Associate Coach Andy Slaggert is the 2010 winner of the AHCA's Terry Flanagan Award.

Andy Slaggert To Receive American Hockey Coaches Association's Terry Flanagan Award

Feb. 1, 2010

Notre Dame, Ind. – Notre Dame associate hockey coach, Andy Slaggert, has been named the winner of the American Hockey Coaches Association’s Terry Flanagan Award for 2010. The announcement was made by the AHCA officers and governors this past weekend. Slaggert, now in his 17th season with the Irish as a coach is one of seven major award winners and will receive the Flanagan Award at the AHCA Convention held in Naples, Fla. from April 29-May 2, 2010.

The Terry Flanagan Award is named in honor of the former New Hampshire player and Bowling Green assistant coach and honors an assistant coach’s career body of work.

Slaggert has been involved with Notre Dame hockey program for 20 years, playing three seasons from 1986-89, and then spending 17 seasons as an assistant and associate coach since 1993.

The hard-working coach is the program’s link to the past as he has had the distinction of having played for the first two coaches of Notre Dame’s modern era – Lefty Smith and Ric Schafer – and then served as an assistant to Schafer, Dave Poulin and current head coach Jeff Jackson.

A tireless worker with a keen eye for talent, Slaggert coordinates the program’s highly successful recruiting plan that includes on-and-off campus recruiting and the observation and evaluation of prospective student-athletes. Known as one of college hockey’s top recruiters, he was promoted in 2008 to associate coach.

The veteran coach was honored following the 2008-09 season when he received the program’s Distinguished Alumni Award that is presented each year to an alumnus of the program to acknowledge their accomplishments and the example they set for others as an alumnus of the Notre Dame hockey program.

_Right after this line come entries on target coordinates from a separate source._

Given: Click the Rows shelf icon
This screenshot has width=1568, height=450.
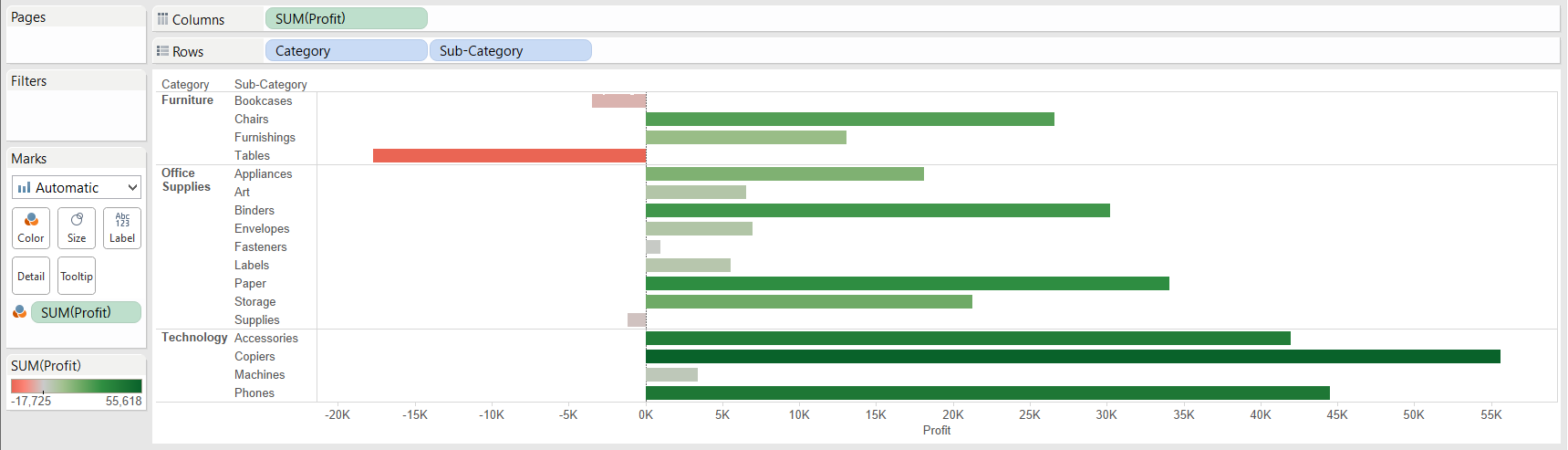Looking at the screenshot, I should tap(163, 51).
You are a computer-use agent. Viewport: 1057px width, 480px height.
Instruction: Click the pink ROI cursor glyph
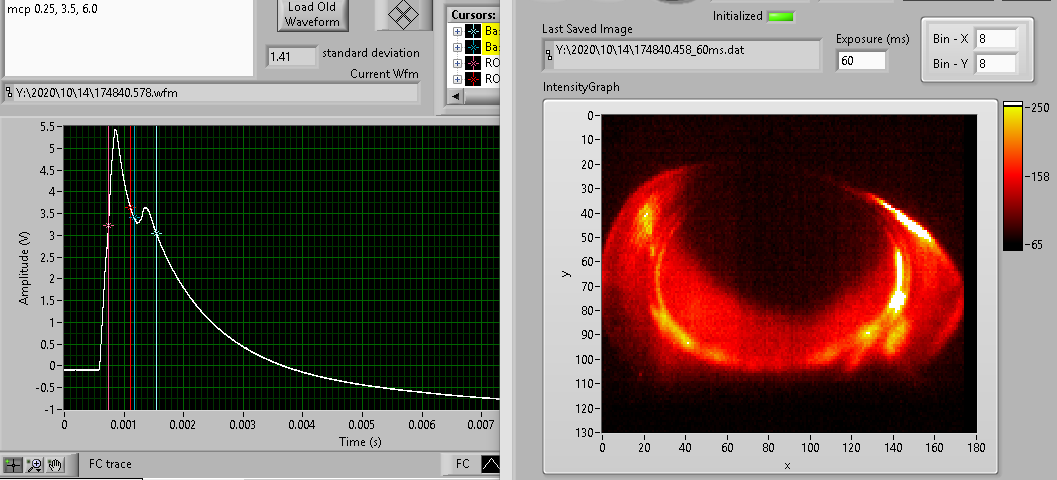point(474,62)
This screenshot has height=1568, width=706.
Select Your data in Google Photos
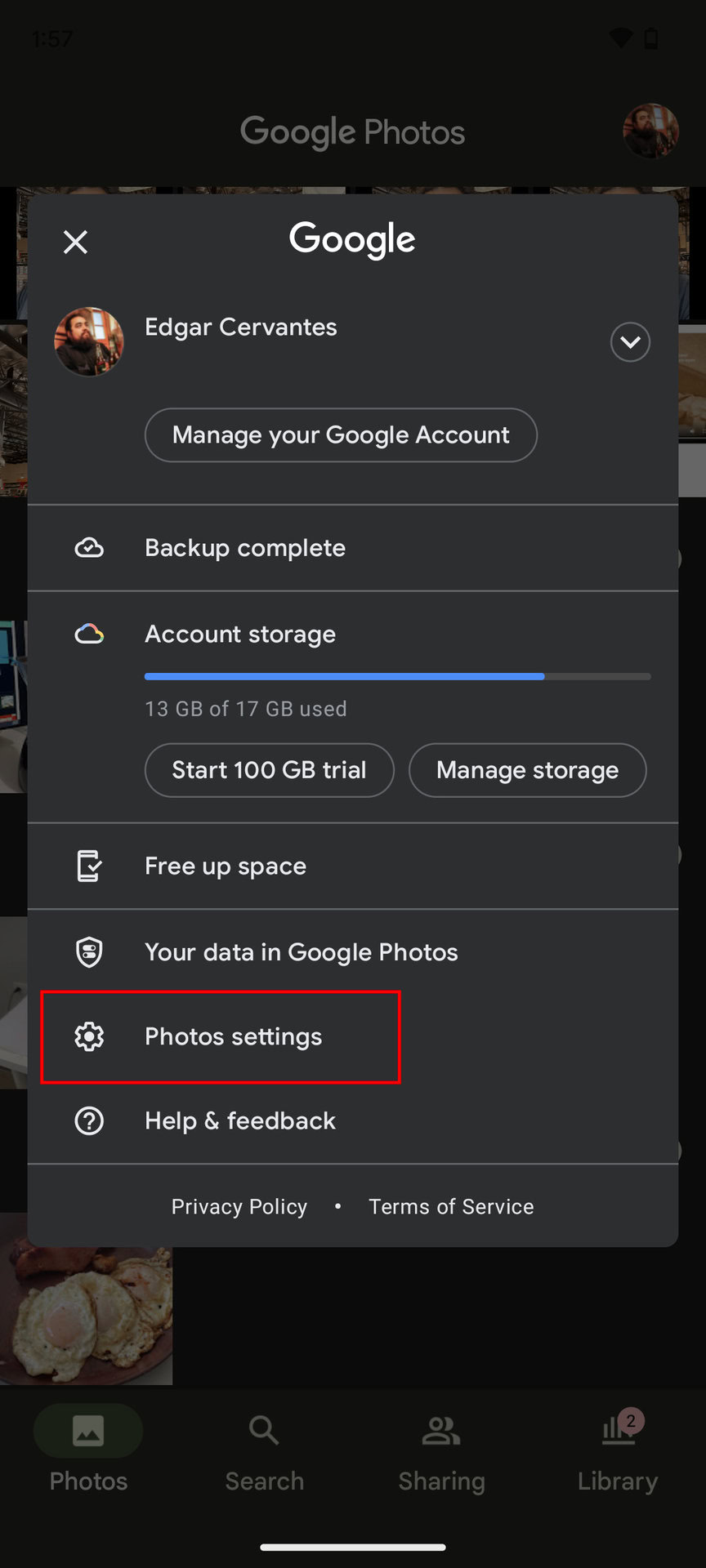pos(301,951)
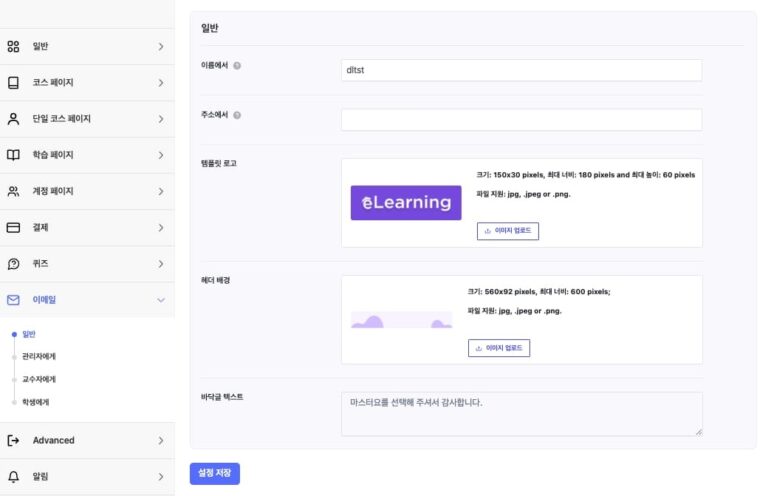Click the 결제 credit card icon

14,227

During Slaggert’s 17 seasons as an assistant, he has been involved in the recruiting of 27 players who were selected in the National Hockey League Draft including five players in 2007, two in 2008 and one in June of 2009.

That group includes two players who became the first Irish players ever selected in the first round of the draft – current junior Ian Cole, who was selected by St. Louis with the 18th pick overall in 2007 and freshman Kyle Palmieri, who was selected 26th last June by the Anaheim Ducks. Cole was joined by fellow defenseman Teddy Ruth, forwards Ryan Thang and Ben Ryan and goaltender Brad Phillips in the 2007 Draft. The 2008 draft brought defenseman Sean Lorenz and incoming freshman Nick Larson with Palmieri the lone selection in 2009. They give Notre Dame 10 NHL draft choices on the roster.

The Irish also have had 23 players from the U.S. National Team Development Program matriculate to Notre Dame, with 12 playing for the U.S. Junior National Team in the World Junior Championships.

The energetic and hard-working assistant has been highly involved with coaching on the national level since 1997.

During the summer of 2004, Slaggert reached his highest level, when he was named head coach of the U.S. Under-17 select team that went on to finish second at the Five Nations Tournament in Halle, Germany. The previous year (2003), he got his first taste of coaching with USAâ⒬ˆHockey at the international level when he served as an assistant coach on the U.S. Under-18 Select team that captured the gold medal at the Under-18 World Cup held in the Czech Republic.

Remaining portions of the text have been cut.